§ **Te doen**:
1: Vertaal de zin "Een ander model dat gebruikt kan worden is het ICF-model." uit de leestekst over interventies in het Engels.
2: Kopieer uit de leestekst over interventies het stuk dat begint bij de woorden "Aantekeningen Interventies bij" en stop na de woorden "een ander domein.".

§ **Leestekst**:
──────────

Aantekeningen Interventies bij personen met beperkingen
Even opfrissen
Een interventie is op te vatten als een aantal geplande activiteiten gericht op het verminderen van
bepaalde problemen bij bepaalde mensen in een bepaalde context.
Een model dat gebruikt kan worden om te kijken waar een interventie zich op richt, is het AAIDD-
model. Dit model is speciaal ontwikkelt voor mensen met een VB. De ondersteuning heeft hierbij een
centrale rol.
De domeinen van het AAIDD model zijn niet scherp van elkaar te onderscheiden. Ook is het
functioneren van een persoon met (Z)EVMB op één bepaald domein gerelateerd aan het
functioneren op een ander domein.
o Als iemand zich niet of nauwelijks zelfstandig kan verplaatsen en/of kan uiten, wordt hiermee de
mate waarin hij/zij deel kan nemen aan activiteiten binnen de maatschappij sterk belemmerd.
Er bestaat bovendien een sterke relatie tussen de ondersteuning die iemand krijgt, het functioneren
van de persoon en zijn of haar kwaliteit van bestaan.
Een ander model dat gebruikt kan worden is het ICF-model. Dit is in tegenstelling tot het AAIDD-
model een universeel model. De ondersteuning is hierbij opgenomen in de omgevingsfactoren.
1
,College 1 – Het jonge kind (Deel 1)
Om welke kinderen gaat het?

──────────

§ **Beschikbare gegevens**:
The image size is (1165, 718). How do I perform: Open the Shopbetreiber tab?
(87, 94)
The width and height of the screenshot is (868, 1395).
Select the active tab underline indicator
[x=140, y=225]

──────────

§ **Antwoorden per nummer**:
1: Another model that can be used is the ICF model.

2:
Aantekeningen Interventies bij personen met beperkingen
Even opfrissen
Een interventie is op te vatten als een aantal geplande activiteiten gericht op het verminderen van
bepaalde problemen bij bepaalde mensen in een bepaalde context.
Een model dat gebruikt kan worden om te kijken waar een interventie zich op richt, is het AAIDD-
model. Dit model is speciaal ontwikkelt voor mensen met een VB. De ondersteuning heeft hierbij een
centrale rol.
De domeinen van het AAIDD model zijn niet scherp van elkaar te onderscheiden. Ook is het
functioneren van een persoon met (Z)EVMB op één bepaald domein gerelateerd aan het
functioneren op een ander domein.